#### Rows showing where targets appear
================

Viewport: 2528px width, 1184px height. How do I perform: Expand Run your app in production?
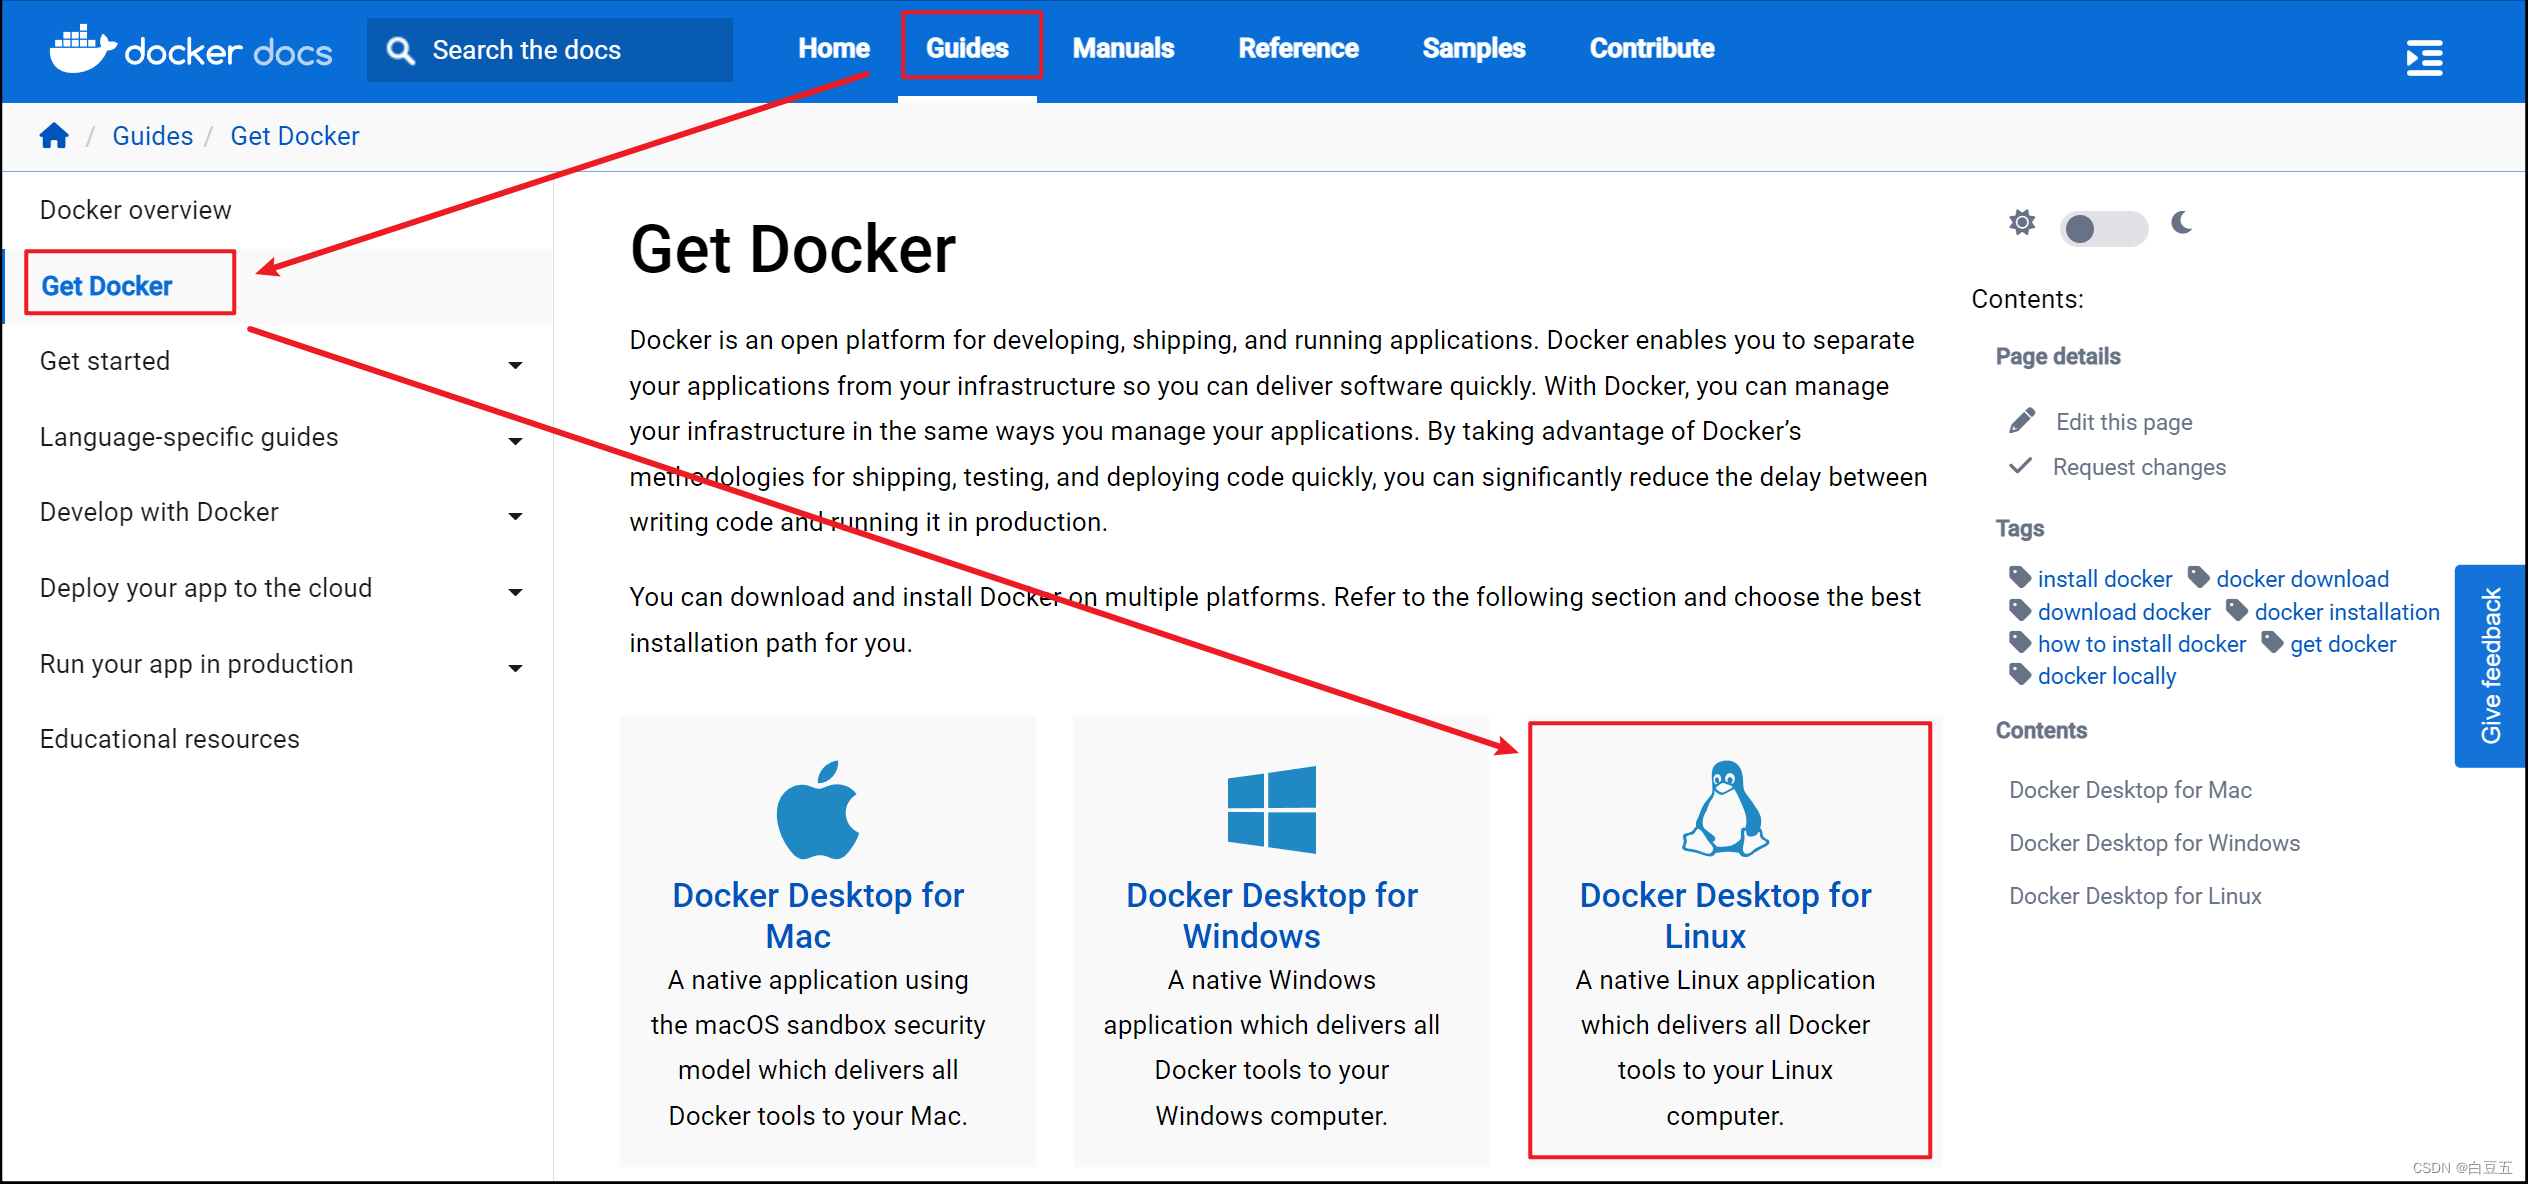pyautogui.click(x=515, y=668)
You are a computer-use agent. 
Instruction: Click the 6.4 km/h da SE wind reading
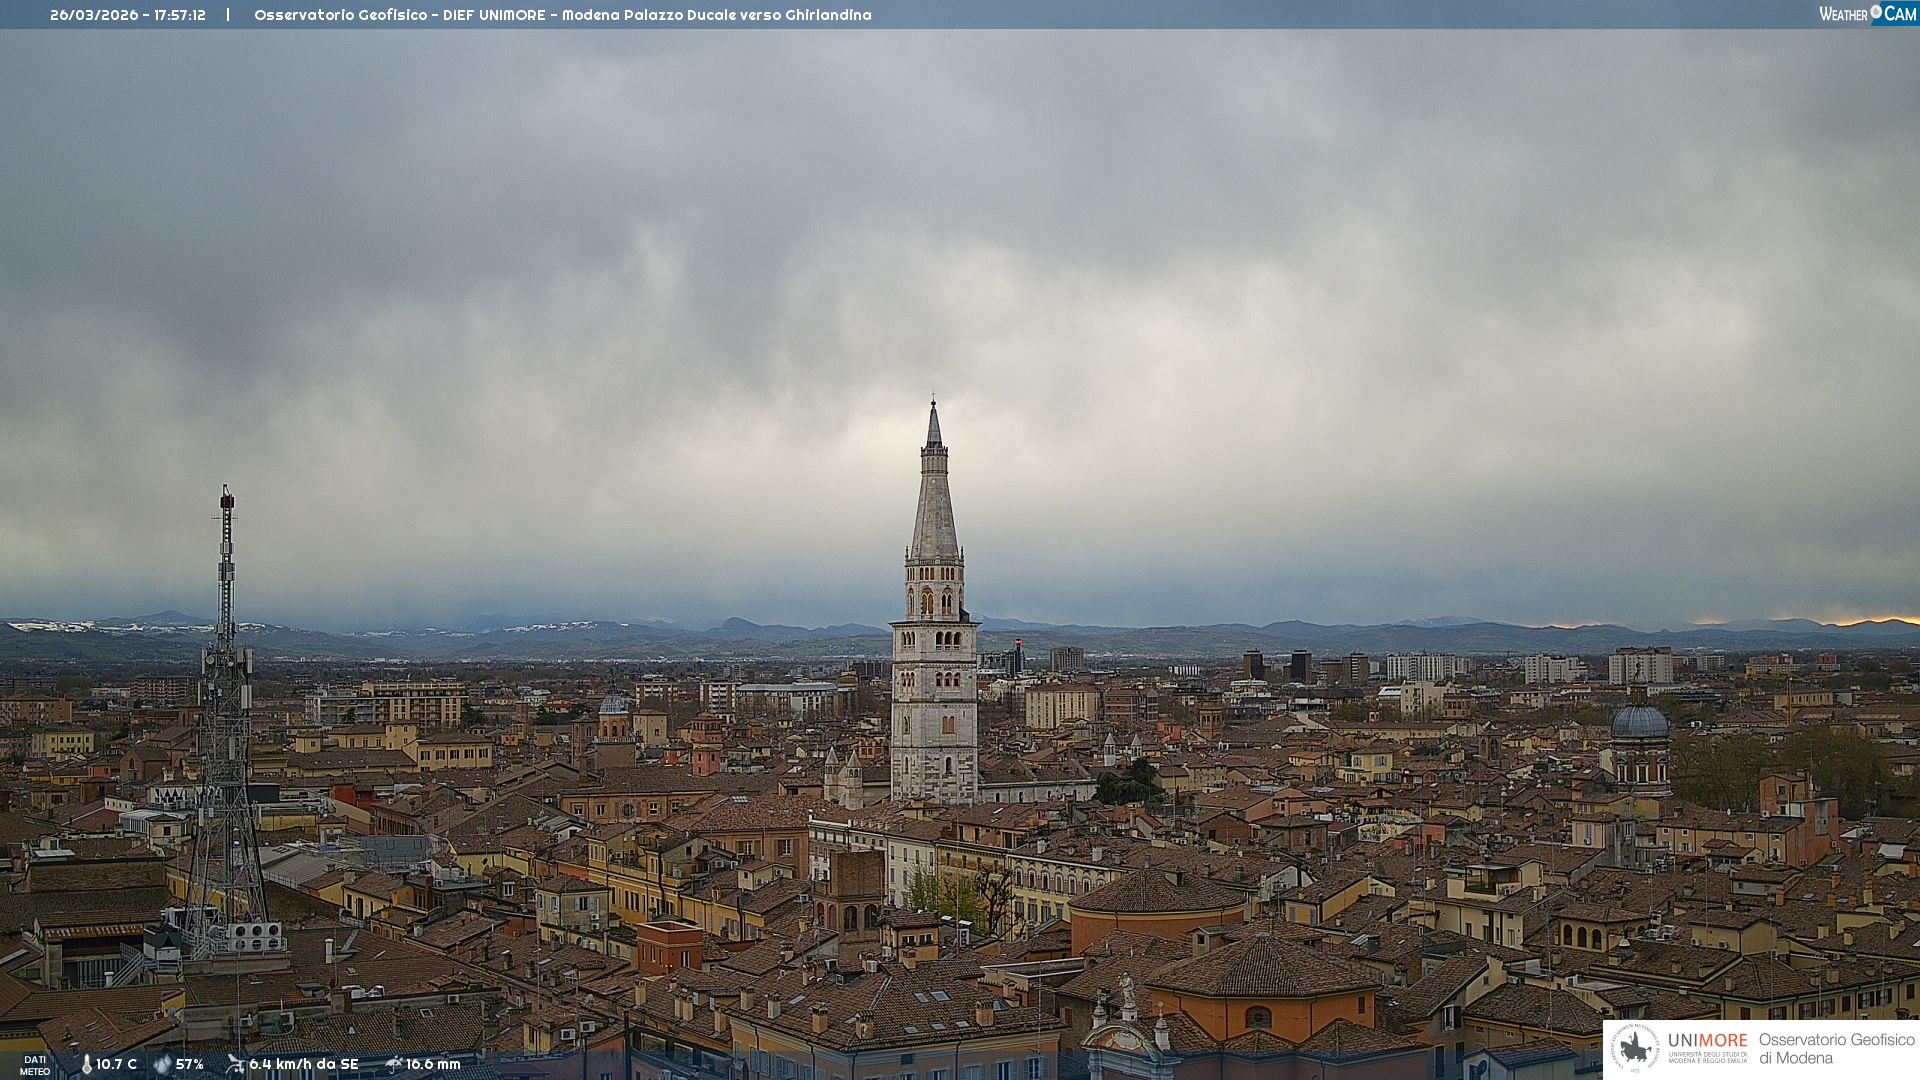[x=303, y=1064]
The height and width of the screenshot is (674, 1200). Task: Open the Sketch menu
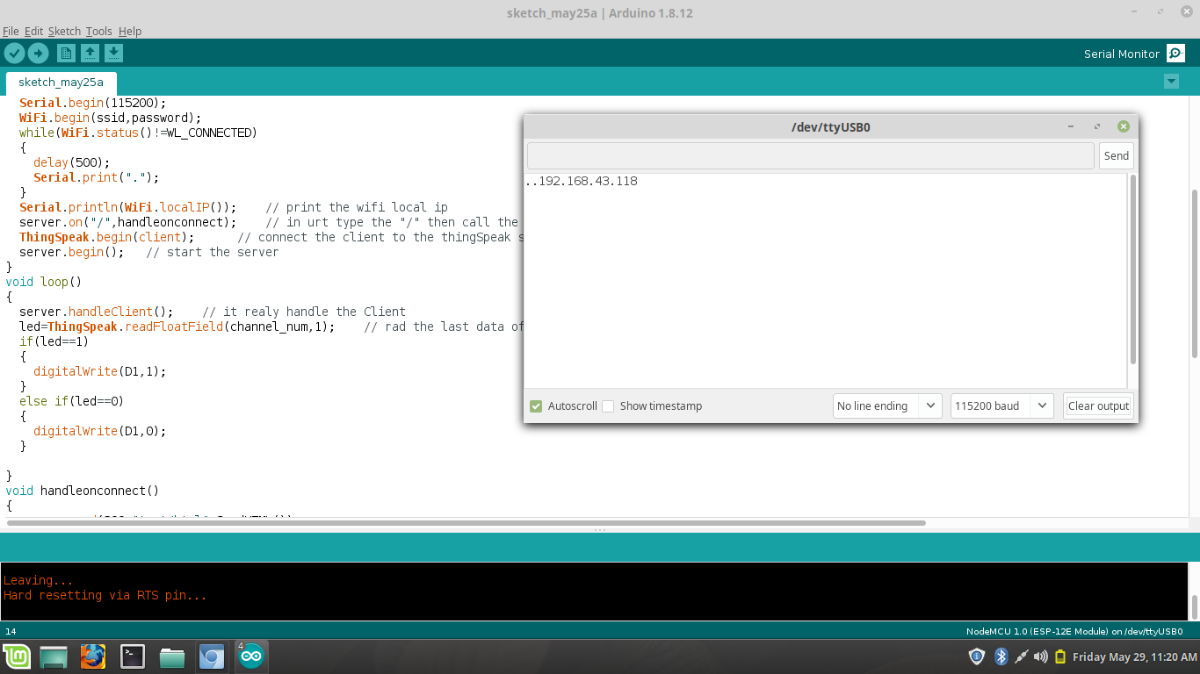(64, 31)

================

#### Goal of the exercise
Pull out each line of the listing above that contains the word "height".

#### Solution to this exercise
Viewport: 2528px width, 1184px height. How do I perform: Expand Run your app in production?
The height and width of the screenshot is (674, 1200). Task: Open the Sketch menu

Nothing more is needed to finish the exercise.